Before Shhah could respond, a tendril of smoke and light stretched-out from the horizon of the community, glowing blue with white ripples.
“Shhah, may I contribute?” a notably young, male communication made itself known.
“Of course. Amper, this is Skkl. He lives near the podland and was the one to tell me she’d spoken to you. He heard what she said.”
“Amper, it is a great honor to speak with you.” Skkl’s glow turned mostly white edged with orange, then rippled blue as he began telling Amper about his experience with the day before. “I knew she had more to say. Since I was a sapling I could see that one or two of the leaves she had left sprouted green stems – an indication that she had a limited consciousness of communication witinh her. I tried many times, but of course if she was dead she wouldn’t waste a communication on something as unimportant as a young nemectis’ curiosity.”
“The leaves are indicators?” Amper saw his tendrils turn orange.
“Yes,” Skkl confirmed. “The more good leaves, the more a tree can communicate.”
“She said she’d seen many things in her dormancy.”
“She may have. None of us have experienced the gloaming and let anyone else know what it’s like. We can still only suppose things.”
Amper rippled with yellow, and felt the surprise and curiosity of orange from both Shhah and Skkl. “Gloaming is the end part of the day cycle,” Amper explained. The nemectes weren’t, of course, using words, but their intentions translated to Amper in terms of parts of the day.
Shhah turned her orange into blue, while Skkl’s orange edged with purple. He didn’t like a joyous response to his reference about the end of a life. “Gloaming has always been our indication for the end of life,” Shhah commented.
“We may be similar,” Amper rippled yellow with the joy of discussing differences between their worlds and finding similarities. “But the way you nemectes have evolved is exciting and enlightening for me. I apologize if I seem to not care that you’ve lost someone or that I’m not respecting your ways.
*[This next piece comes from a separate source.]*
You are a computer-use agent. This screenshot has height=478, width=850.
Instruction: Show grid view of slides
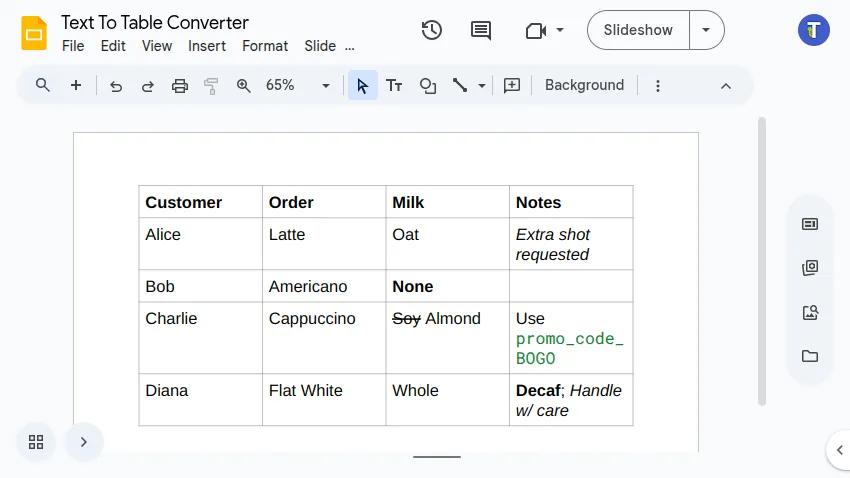point(36,441)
It’s just that I’m always so happy to learn new things from you.”
Skkl’s smoky tendrils lightened to white and green as well as ripples of yellow. “It’s almost time to go, you will wake up soon,” he stated. “I want to touch on what Kllsh said to you. That you will be killed.”
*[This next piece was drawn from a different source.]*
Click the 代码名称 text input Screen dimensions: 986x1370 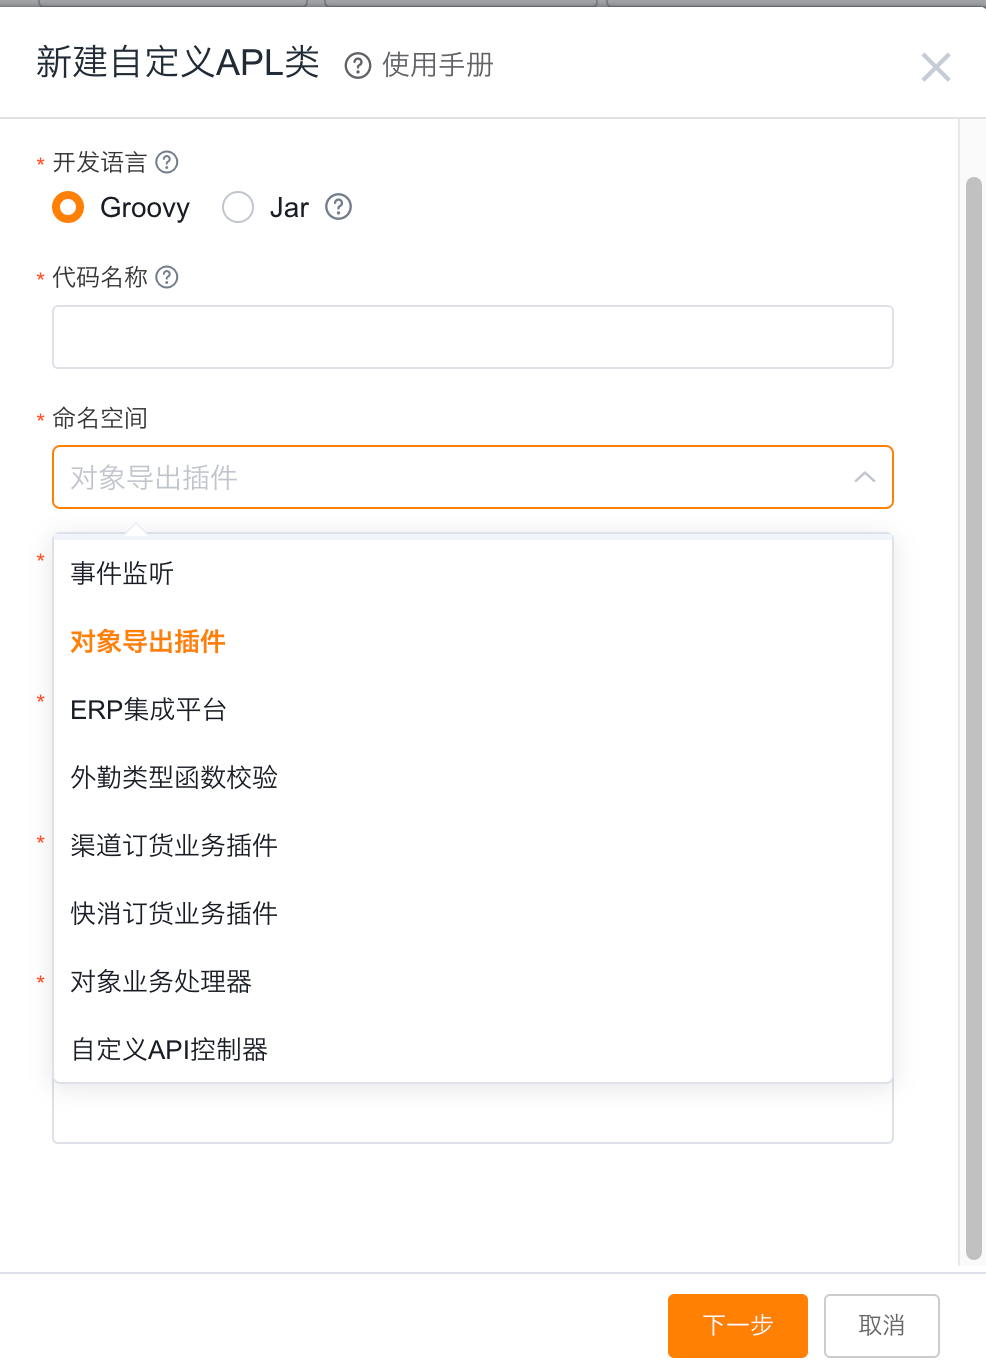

Amper’s tendrils retreated and chilled edging brown, and then lime-colored as he saw Shhah’s tendril reach out to him in emerald green. She was trying to comfort him.
Skkl continued, fading into a dark blue of important information. “Kllsh didn’t know who she was talking about, but when she said it, I felt something about who ‘they’ are. They are in the direction of the asteroid that landed a few years ago. Past the asteroid, it is perilous.”
Amper noted that Shhah wasn’t surprised by what Skkl was saying. How the young nemectis could know this was a puzzle to Amper, but not to her. Her acceptance of Skkl’s words caused Amper to feel that he should heed them.
“But it wasn’t about the Crostus?” Amper asked.
“No,” Skkl confirmed. “The Crostus is from long ago and doesn’t exist any more.”
“Thank you, Skkl. Your information is invaluable. I will keep it in mind as we travel.” The darkness of the ‘within’ began to lighten. “Shhah, it is nice to see you once more. I hope to talk to you both again soon.”